Optional Dependencies

For LangChain integration:

pip install synapse-meo[langchain]

For Autogen integration:

pip install synapse-meo[autogen]

πŸš€ Quick Start

Basic Usage

from meo import WisdomOrchestrator

# Create the orchestrator
orchestrator = WisdomOrchestrator()

# Define your agent as a callable
def my_agent(input_data):
    # Your agent logic here
    return {"result": "processed", "success": True}

# Run with MEO orchestration
result = orchestrator.run(agent=my_agent, input_data="Hello, world!")

print(result)
# {
#     "workflow_id": "...",
#     "result": {"result": "processed", "success": True},
#     "success": True,
#     "metadata": {}
# }

LangChain Integration

from langchain.chains import LLMChain
from langchain.llms import OpenAI
from langchain.prompts import PromptTemplate
from meo.integrations.langchain_wrapper import LangChainWrapper

# Create your LangChain components
llm = OpenAI(temperature=0.7)
prompt = PromptTemplate(
    input_variables=["topic"],
    template="Write a short poem about {topic}"
)
chain = LLMChain(llm=llm, prompt=prompt)

# Wrap with MEO
wrapper = LangChainWrapper()
enhanced_chain = wrapper.wrap_chain(chain)

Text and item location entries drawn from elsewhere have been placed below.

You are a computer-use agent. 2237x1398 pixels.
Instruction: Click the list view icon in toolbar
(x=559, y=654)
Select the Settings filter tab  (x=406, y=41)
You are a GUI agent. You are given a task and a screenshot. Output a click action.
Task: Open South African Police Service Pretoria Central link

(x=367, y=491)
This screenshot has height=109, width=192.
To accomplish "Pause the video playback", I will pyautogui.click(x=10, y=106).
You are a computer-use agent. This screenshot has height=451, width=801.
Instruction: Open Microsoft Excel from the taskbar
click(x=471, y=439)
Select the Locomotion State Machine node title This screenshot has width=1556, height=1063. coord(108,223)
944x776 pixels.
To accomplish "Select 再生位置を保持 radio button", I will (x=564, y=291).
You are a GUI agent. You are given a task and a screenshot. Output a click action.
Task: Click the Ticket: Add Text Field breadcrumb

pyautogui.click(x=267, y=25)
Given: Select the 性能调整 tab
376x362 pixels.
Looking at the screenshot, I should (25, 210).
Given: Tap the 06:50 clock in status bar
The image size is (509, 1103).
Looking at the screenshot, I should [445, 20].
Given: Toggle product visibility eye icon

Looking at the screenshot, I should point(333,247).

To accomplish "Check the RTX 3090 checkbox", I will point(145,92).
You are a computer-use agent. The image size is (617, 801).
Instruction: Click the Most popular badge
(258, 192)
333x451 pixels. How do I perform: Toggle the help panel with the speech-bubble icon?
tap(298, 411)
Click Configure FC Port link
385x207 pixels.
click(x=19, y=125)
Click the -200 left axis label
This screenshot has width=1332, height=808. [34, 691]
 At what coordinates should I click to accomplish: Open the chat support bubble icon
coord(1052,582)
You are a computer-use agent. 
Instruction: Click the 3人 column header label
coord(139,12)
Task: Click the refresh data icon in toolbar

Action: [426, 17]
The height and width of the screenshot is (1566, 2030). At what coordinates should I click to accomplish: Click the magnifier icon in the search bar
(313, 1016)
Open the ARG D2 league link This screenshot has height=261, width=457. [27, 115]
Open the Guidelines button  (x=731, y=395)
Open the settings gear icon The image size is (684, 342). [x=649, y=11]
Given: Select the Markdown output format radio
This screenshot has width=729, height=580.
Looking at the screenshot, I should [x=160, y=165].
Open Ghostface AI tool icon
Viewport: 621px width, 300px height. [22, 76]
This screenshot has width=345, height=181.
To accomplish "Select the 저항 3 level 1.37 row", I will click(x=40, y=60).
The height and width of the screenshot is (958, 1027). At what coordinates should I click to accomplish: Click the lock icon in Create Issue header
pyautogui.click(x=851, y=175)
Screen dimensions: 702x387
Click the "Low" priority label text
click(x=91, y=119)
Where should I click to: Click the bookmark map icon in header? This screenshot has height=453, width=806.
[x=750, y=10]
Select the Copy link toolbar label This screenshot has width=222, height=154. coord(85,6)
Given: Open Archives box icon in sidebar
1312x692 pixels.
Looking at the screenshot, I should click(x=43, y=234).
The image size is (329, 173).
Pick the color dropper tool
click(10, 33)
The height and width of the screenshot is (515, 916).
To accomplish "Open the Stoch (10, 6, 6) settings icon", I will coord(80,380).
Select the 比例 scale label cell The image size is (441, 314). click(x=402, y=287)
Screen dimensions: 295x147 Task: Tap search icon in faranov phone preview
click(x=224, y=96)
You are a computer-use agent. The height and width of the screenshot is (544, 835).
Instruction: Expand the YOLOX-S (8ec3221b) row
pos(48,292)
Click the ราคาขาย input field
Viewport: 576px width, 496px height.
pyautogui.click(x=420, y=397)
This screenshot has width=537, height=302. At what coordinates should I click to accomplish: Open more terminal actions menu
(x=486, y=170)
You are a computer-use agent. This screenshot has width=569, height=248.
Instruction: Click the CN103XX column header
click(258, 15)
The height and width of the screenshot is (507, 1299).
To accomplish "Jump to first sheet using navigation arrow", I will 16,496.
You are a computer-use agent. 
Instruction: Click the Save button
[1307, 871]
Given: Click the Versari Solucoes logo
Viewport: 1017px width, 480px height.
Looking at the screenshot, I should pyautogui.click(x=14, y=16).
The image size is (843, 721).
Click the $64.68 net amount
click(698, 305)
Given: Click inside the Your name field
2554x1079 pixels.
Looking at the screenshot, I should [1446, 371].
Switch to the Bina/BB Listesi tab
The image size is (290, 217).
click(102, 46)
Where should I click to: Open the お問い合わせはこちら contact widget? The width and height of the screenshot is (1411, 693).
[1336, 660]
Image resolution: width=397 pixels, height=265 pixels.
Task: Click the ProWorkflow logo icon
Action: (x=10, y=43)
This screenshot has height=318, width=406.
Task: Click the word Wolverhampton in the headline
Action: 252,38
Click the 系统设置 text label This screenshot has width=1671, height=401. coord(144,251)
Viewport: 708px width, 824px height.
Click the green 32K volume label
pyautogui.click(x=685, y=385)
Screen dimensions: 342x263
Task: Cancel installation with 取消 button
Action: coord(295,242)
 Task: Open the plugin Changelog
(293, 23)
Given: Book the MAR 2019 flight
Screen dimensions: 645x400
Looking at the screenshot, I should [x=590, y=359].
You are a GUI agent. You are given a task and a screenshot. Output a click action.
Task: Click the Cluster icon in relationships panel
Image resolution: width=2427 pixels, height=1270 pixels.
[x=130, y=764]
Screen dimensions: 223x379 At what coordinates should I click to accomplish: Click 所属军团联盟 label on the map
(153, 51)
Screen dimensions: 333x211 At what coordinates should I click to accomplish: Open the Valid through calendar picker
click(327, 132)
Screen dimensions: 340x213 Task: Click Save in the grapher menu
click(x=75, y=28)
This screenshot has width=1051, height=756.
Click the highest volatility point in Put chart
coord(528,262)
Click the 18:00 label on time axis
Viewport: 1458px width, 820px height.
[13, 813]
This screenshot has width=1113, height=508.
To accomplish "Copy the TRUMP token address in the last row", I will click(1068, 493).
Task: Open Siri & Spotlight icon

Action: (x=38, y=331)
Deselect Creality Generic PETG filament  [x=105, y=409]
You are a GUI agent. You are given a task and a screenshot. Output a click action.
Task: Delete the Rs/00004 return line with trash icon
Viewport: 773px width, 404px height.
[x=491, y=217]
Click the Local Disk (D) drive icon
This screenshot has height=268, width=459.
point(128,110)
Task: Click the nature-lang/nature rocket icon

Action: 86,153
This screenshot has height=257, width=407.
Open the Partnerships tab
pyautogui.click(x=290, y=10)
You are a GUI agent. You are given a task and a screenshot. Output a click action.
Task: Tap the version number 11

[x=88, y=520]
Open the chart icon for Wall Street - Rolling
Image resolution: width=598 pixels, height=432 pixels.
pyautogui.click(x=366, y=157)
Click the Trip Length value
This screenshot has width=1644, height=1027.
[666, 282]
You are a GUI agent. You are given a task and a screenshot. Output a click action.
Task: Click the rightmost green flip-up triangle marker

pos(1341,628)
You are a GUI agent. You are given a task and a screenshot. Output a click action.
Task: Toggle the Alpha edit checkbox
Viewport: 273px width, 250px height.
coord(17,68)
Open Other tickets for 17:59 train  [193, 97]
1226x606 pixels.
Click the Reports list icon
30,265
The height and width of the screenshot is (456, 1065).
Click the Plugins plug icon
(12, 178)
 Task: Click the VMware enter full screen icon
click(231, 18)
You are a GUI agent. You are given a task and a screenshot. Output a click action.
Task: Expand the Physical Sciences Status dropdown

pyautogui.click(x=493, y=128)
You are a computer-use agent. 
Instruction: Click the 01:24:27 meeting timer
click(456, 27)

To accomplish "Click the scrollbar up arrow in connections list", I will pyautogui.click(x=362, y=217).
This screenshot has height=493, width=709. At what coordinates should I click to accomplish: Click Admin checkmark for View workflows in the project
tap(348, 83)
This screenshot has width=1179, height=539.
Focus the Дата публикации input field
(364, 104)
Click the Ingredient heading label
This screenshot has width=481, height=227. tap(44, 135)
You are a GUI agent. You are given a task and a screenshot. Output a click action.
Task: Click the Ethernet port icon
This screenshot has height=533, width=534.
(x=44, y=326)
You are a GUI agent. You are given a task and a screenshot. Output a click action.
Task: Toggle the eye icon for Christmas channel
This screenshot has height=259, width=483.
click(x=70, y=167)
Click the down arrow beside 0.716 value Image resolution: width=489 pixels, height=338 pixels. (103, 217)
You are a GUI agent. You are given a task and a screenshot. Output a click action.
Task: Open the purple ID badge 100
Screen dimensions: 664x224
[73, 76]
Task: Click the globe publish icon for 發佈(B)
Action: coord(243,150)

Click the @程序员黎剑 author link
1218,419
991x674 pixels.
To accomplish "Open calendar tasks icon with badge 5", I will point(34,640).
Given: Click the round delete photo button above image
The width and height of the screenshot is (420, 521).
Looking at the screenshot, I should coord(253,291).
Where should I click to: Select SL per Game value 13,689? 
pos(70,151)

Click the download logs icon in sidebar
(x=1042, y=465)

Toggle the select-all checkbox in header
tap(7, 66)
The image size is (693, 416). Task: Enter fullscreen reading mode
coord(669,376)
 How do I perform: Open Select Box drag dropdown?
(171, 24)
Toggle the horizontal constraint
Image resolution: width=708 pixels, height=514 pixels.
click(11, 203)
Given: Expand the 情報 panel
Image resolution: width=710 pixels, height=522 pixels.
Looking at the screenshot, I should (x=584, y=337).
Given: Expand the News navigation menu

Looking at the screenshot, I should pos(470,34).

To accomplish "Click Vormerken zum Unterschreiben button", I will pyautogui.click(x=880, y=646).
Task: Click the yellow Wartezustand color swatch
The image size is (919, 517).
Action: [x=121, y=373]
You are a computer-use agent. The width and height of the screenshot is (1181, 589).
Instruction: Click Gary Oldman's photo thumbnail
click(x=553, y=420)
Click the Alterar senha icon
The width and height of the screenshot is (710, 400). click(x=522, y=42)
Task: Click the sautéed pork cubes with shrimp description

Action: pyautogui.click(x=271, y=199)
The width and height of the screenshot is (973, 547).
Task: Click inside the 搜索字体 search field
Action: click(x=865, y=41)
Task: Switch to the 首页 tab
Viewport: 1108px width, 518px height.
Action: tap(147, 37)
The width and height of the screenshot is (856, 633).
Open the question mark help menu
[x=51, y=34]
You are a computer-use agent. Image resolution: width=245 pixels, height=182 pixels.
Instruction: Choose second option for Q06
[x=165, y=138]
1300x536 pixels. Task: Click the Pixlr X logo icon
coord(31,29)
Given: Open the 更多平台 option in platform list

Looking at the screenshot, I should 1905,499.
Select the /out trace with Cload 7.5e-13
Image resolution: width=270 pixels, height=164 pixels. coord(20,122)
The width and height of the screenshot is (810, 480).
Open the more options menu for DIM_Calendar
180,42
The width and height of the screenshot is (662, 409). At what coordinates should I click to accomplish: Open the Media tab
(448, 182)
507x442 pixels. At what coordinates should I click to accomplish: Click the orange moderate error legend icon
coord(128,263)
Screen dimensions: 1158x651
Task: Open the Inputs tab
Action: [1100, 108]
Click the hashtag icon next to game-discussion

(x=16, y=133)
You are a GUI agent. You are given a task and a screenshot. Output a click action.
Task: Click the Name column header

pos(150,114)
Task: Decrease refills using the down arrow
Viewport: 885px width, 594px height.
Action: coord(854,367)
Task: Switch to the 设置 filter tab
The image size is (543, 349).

# Use as normal - MEO tracks everything
result = enhanced_chain.invoke({"topic": "artificial intelligence"})

# Get insights from past runs
insights = wrapper.get_insights()
print(f"Learned {len(insights)} insights from previous executions")

Autogen Integration

from autogen import AssistantAgent, UserProxyAgent
from meo.integrations.autogen_wrapper import AutogenWrapper

# Create Autogen agents
assistant = AssistantAgent(
    name="assistant",
    llm_config={"model": "gpt-4"}
)

user_proxy = UserProxyAgent(
    name="user_proxy",
    human_input_mode="NEVER"
)

# Wrap with MEO
wrapper = AutogenWrapper()
enhanced_assistant = wrapper.wrap_agent(assistant)

# Agents now learn from past interactions
user_proxy.initiate_chat(
    enhanced_assistant,
    message="Solve this problem: ..."
)

# View workflow history
history = wrapper.get_workflow_history(limit=10)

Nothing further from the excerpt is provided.